● **Text under study**
◆ ◆ ◆ ◆ ◆

Astonishingly, Merz had made no preparations for such a turn of events. Rather, the Greens had been the CDU/CSU’s favorite punching ball during the campaign. Merz now had to clumsily leave a voicemail on one of the Greens’ parliamentarian leaders’ phone to establish contact. The conditions the Greens then negotiated with the prospective governing parties puts Germany on a quite different path than CDU/CSU and SPD alone would have wanted. SPD leader Lars Klingbeil afterwards admitted that the wrangling with the Greens until the early hours had “improved on our financial package.”
The Greens’ demands included making sure the new €500 billion infrastructure “special fund,” anchored in the constitution, will not be used for cross-finance “consumptive” spending such as pension goodies or tax cuts promised by the CDU/CSU in particular. It also reintroduced climate policy and the Germany’s green energy transformation into the package. They also managed to widen the definition of defense expenditure: Civil defense, the intelligence services, and also “support for states under military attack contravening international law” (read: Ukraine) will fall under this category. Defense spending exceeding 1 percent of GDP will now be exempted from the “debt brake” rules (which limits new government borrowing to 0.35 percent of GDP.)
Thanks to the Greens, the prospective Merz government has won huge fiscal space, which Scholz never had. It is the crucial foundation for what Germany now needs—contributing to enabling Europe to defend itself on its own, with much-reduced (or in the worst case scenario: no) US support. The details now need to be agreed in, likely at time torturous, coalition negotiations between the CDU/CSU and SPD, but the big financial package has the potential to make the German economy grow again, after two years of recession.
Thanks to the Greens
The Greens have thus proved themselves in a historical moment as Germany’s “most loyal opposition” while technically still in government. The other opposition parties did not step up, but criticized, or vilified, the supporters of the package. The BSW, followed by the AfD, and also parts of Die Linke has already started to denounce the package as “Kriegskredite,” or war loans, a loaded German term from World War I, putting the next government and the Greens in the same box as the chauvinistic leadership of Imperial Germany. Some within the Greens worry that it might get traction if the CDU/CSU-SPD government fails to ensure that its overall policies are socially just.
For the Greens, with Franziska Brantner and Felix Banaszak as party leaders, a new period begins, back on the opposition benches. Habeck has signaled that he will leave frontline politics, at least for a while, and his former co-leader, Foreign Minister Annalena Baerbock, is not doing her reputation much good by angling for a United Nations top job that had already been promised to Helga Schmid, one of Germany’s most experienced career diplomats. Why exactly Baerbock so desperately wants to become the largely representative president of the UN Assembly is unclear since at the time of making her moves behind the scenes, she also let the Green parliamentary group know that she wanted to step back for family reasons.

◆ ◆ ◆ ◆ ◆

● **Complete the following**
(a) List every person named in the passage on the Greens and Germany's financial package.
(b) Please answer these questions on the passage:
(i) How large is the new infrastructure "special fund"?
(ii) What German term, translated as "war loans," have the BSW, the AfD and parts of Die Linke used for the package?
(iii) To whom had the United Nations top job that Baerbock is seeking already been promised?
Answer using only the passage.

◆ ◆ ◆ ◆ ◆

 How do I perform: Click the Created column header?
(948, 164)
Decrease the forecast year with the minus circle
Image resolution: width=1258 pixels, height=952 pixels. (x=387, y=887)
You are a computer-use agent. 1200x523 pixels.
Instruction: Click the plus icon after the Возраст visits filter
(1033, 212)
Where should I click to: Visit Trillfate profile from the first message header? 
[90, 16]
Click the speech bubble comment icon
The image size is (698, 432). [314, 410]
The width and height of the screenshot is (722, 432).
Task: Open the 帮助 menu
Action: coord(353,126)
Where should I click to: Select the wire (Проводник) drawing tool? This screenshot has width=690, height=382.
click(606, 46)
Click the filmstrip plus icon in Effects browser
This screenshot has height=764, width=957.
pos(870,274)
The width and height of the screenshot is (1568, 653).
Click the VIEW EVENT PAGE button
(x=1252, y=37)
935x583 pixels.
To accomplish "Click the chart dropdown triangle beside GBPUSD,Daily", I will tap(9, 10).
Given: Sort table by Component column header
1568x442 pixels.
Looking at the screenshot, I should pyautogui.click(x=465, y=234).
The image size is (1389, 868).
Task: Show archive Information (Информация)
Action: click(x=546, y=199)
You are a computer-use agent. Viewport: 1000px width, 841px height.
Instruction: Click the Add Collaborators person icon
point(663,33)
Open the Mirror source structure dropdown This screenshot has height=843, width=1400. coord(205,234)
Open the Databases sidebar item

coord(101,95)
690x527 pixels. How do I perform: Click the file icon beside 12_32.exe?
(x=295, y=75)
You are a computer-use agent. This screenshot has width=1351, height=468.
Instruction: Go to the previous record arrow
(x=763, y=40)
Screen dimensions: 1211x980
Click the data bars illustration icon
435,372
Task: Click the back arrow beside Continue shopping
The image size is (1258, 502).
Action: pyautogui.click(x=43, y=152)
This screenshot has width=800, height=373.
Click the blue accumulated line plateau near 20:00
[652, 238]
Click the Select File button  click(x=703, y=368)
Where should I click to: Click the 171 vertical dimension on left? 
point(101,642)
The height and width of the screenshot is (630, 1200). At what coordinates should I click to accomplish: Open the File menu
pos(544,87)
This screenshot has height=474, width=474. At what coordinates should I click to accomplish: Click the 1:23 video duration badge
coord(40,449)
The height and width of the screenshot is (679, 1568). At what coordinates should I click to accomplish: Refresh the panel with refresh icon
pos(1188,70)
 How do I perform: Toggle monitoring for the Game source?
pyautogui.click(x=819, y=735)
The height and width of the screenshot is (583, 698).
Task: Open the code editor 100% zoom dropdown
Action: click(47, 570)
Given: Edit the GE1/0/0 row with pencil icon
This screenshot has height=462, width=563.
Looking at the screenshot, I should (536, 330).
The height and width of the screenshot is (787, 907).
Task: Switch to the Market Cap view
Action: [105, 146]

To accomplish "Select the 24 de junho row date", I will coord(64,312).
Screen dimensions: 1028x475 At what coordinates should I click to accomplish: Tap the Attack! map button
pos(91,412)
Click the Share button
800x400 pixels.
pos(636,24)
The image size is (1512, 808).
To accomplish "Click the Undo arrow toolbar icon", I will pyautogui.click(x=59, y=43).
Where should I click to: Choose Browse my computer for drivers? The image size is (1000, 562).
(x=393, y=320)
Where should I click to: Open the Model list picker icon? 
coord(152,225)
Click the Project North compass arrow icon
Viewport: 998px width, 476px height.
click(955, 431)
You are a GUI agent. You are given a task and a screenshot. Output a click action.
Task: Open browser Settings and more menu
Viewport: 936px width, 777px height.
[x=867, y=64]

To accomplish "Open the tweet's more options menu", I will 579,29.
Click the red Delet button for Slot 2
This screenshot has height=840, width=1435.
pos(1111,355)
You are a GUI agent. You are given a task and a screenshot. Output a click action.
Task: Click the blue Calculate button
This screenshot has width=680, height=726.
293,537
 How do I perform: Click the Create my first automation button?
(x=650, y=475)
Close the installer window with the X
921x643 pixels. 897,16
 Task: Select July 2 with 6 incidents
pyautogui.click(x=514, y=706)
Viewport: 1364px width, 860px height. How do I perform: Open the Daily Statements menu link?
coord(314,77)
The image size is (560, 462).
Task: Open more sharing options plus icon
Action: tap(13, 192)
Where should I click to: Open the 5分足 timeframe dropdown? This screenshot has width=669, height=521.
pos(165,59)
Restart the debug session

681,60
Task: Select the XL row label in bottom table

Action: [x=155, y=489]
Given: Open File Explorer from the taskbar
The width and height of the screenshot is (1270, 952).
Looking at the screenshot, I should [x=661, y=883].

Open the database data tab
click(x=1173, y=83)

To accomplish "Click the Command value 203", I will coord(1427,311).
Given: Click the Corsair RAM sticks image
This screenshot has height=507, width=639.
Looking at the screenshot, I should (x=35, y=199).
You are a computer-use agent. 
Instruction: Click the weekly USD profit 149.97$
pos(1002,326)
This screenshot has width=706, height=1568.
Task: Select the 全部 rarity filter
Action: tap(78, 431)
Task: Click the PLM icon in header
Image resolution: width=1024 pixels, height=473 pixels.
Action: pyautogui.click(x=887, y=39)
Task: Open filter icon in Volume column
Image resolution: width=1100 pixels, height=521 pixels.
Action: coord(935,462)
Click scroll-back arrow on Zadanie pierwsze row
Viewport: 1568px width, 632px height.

◆ ◆ ◆ ◆ ◆

● **Written answers**
(a) Merz, Lars Klingbeil, Scholz, Franziska Brantner, Felix Banaszak, Habeck, Annalena Baerbock, Helga Schmid

(b)
(i) €500 billion
(ii) "Kriegskredite"
(iii) Helga Schmid